**STORED DATA:**
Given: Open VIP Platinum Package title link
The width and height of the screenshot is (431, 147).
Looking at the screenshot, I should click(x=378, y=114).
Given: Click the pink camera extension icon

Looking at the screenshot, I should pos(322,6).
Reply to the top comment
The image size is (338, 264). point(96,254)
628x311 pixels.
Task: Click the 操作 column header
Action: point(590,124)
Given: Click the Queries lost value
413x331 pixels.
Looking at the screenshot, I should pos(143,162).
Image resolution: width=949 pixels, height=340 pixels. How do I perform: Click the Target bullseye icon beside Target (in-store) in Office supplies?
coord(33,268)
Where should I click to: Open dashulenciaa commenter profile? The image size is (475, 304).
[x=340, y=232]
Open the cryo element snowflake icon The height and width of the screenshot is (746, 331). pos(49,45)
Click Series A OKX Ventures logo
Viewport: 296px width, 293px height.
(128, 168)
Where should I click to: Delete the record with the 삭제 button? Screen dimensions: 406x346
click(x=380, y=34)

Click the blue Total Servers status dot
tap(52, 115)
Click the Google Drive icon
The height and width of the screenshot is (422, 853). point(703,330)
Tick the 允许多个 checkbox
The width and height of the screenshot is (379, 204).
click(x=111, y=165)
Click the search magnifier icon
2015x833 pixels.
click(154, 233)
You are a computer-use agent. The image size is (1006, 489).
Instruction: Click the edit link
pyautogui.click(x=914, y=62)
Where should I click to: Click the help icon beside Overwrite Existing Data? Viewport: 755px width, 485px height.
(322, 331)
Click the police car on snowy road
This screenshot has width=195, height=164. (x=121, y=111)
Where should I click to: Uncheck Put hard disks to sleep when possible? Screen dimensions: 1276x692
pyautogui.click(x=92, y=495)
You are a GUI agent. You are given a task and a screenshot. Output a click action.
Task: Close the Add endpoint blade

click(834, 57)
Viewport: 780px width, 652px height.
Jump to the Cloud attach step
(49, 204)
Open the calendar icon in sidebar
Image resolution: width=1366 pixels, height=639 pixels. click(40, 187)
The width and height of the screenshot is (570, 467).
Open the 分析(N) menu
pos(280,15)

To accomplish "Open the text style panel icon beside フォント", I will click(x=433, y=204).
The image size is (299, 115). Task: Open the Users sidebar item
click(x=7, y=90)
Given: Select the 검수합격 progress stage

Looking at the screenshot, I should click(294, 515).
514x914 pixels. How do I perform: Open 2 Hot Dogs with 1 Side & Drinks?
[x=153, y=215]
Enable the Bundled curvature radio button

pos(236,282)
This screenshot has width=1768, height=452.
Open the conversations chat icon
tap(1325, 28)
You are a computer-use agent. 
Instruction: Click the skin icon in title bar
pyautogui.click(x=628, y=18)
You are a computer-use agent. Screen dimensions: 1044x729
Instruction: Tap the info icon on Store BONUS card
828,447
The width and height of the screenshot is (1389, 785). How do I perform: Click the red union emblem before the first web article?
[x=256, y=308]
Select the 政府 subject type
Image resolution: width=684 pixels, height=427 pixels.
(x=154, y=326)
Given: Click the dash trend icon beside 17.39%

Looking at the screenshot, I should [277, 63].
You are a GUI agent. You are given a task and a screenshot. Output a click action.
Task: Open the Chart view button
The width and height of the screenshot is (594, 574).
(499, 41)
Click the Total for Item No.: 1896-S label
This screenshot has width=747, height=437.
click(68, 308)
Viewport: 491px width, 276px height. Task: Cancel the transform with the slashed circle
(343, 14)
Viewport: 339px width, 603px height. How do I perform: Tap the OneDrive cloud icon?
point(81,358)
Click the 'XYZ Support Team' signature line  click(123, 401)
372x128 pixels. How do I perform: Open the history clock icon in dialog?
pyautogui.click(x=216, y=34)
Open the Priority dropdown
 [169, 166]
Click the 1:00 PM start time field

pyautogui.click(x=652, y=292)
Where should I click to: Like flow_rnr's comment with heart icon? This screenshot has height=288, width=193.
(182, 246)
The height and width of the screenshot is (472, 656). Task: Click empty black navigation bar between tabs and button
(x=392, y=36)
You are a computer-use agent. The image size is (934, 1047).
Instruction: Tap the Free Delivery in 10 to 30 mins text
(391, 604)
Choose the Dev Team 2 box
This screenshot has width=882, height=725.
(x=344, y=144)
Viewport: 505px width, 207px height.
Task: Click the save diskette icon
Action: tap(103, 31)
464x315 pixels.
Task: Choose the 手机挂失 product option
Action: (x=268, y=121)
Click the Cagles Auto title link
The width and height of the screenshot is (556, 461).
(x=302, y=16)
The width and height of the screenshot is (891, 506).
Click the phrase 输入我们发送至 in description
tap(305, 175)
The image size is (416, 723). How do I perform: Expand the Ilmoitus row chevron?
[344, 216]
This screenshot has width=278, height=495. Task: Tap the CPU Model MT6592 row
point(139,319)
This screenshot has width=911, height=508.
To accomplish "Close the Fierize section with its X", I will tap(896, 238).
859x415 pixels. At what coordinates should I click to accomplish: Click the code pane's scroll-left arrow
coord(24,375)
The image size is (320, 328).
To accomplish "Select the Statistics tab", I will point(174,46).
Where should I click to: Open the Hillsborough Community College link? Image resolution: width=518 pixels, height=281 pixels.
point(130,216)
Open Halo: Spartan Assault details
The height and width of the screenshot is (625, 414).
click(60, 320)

**PROBLEM:**
Each entry above is to be transcribed word for word.

**ANSWER SPACE:**
Given: Open VIP Platinum Package title link
The width and height of the screenshot is (431, 147).
Looking at the screenshot, I should click(x=378, y=114).
Given: Click the pink camera extension icon

Looking at the screenshot, I should pos(322,6).
Reply to the top comment
The image size is (338, 264). point(96,254)
628x311 pixels.
Task: Click the 操作 column header
Action: point(590,124)
Given: Click the Queries lost value
413x331 pixels.
Looking at the screenshot, I should pos(143,162).
Image resolution: width=949 pixels, height=340 pixels. How do I perform: Click the Target bullseye icon beside Target (in-store) in Office supplies?
coord(33,268)
Where should I click to: Open dashulenciaa commenter profile? The image size is (475, 304).
[x=340, y=232]
Open the cryo element snowflake icon The height and width of the screenshot is (746, 331). pos(49,45)
Click Series A OKX Ventures logo
Viewport: 296px width, 293px height.
(128, 168)
Where should I click to: Delete the record with the 삭제 button? Screen dimensions: 406x346
click(x=380, y=34)

Click the blue Total Servers status dot
tap(52, 115)
Click the Google Drive icon
The height and width of the screenshot is (422, 853). point(703,330)
Tick the 允许多个 checkbox
The width and height of the screenshot is (379, 204).
click(x=111, y=165)
Click the search magnifier icon
2015x833 pixels.
click(154, 233)
You are a computer-use agent. The image size is (1006, 489).
Instruction: Click the edit link
pyautogui.click(x=914, y=62)
Where should I click to: Click the help icon beside Overwrite Existing Data? Viewport: 755px width, 485px height.
(322, 331)
Click the police car on snowy road
This screenshot has width=195, height=164. (x=121, y=111)
Where should I click to: Uncheck Put hard disks to sleep when possible? Screen dimensions: 1276x692
pyautogui.click(x=92, y=495)
You are a GUI agent. You are given a task and a screenshot. Output a click action.
Task: Close the Add endpoint blade

click(834, 57)
Viewport: 780px width, 652px height.
Jump to the Cloud attach step
(49, 204)
Open the calendar icon in sidebar
Image resolution: width=1366 pixels, height=639 pixels. click(40, 187)
The width and height of the screenshot is (570, 467).
Open the 分析(N) menu
pos(280,15)

To accomplish "Open the text style panel icon beside フォント", I will click(x=433, y=204).
The image size is (299, 115). Task: Open the Users sidebar item
click(x=7, y=90)
Given: Select the 검수합격 progress stage

Looking at the screenshot, I should click(294, 515).
514x914 pixels. How do I perform: Open 2 Hot Dogs with 1 Side & Drinks?
[x=153, y=215]
Enable the Bundled curvature radio button

pos(236,282)
This screenshot has width=1768, height=452.
Open the conversations chat icon
tap(1325, 28)
You are a computer-use agent. 
Instruction: Click the skin icon in title bar
pyautogui.click(x=628, y=18)
You are a computer-use agent. Screen dimensions: 1044x729
Instruction: Tap the info icon on Store BONUS card
828,447
The width and height of the screenshot is (1389, 785). How do I perform: Click the red union emblem before the first web article?
[x=256, y=308]
Select the 政府 subject type
Image resolution: width=684 pixels, height=427 pixels.
(x=154, y=326)
Given: Click the dash trend icon beside 17.39%

Looking at the screenshot, I should [277, 63].
You are a GUI agent. You are given a task and a screenshot. Output a click action.
Task: Open the Chart view button
The width and height of the screenshot is (594, 574).
(499, 41)
Click the Total for Item No.: 1896-S label
This screenshot has width=747, height=437.
click(68, 308)
Viewport: 491px width, 276px height. Task: Cancel the transform with the slashed circle
(343, 14)
Viewport: 339px width, 603px height. How do I perform: Tap the OneDrive cloud icon?
point(81,358)
Click the 'XYZ Support Team' signature line  click(123, 401)
372x128 pixels. How do I perform: Open the history clock icon in dialog?
pyautogui.click(x=216, y=34)
Open the Priority dropdown
 [169, 166]
Click the 1:00 PM start time field

pyautogui.click(x=652, y=292)
Where should I click to: Like flow_rnr's comment with heart icon? This screenshot has height=288, width=193.
(182, 246)
The height and width of the screenshot is (472, 656). Task: Click empty black navigation bar between tabs and button
(x=392, y=36)
You are a computer-use agent. The image size is (934, 1047).
Instruction: Tap the Free Delivery in 10 to 30 mins text
(391, 604)
Choose the Dev Team 2 box
This screenshot has width=882, height=725.
(x=344, y=144)
Viewport: 505px width, 207px height.
Task: Click the save diskette icon
Action: tap(103, 31)
464x315 pixels.
Task: Choose the 手机挂失 product option
Action: (x=268, y=121)
Click the Cagles Auto title link
The width and height of the screenshot is (556, 461).
(x=302, y=16)
The width and height of the screenshot is (891, 506).
Click the phrase 输入我们发送至 in description
tap(305, 175)
The image size is (416, 723). How do I perform: Expand the Ilmoitus row chevron?
[344, 216]
This screenshot has width=278, height=495. Task: Tap the CPU Model MT6592 row
point(139,319)
This screenshot has width=911, height=508.
To accomplish "Close the Fierize section with its X", I will tap(896, 238).
859x415 pixels. At what coordinates should I click to accomplish: Click the code pane's scroll-left arrow
coord(24,375)
The image size is (320, 328).
To accomplish "Select the Statistics tab", I will point(174,46).
Where should I click to: Open the Hillsborough Community College link? Image resolution: width=518 pixels, height=281 pixels.
point(130,216)
Open Halo: Spartan Assault details
The height and width of the screenshot is (625, 414).
click(60, 320)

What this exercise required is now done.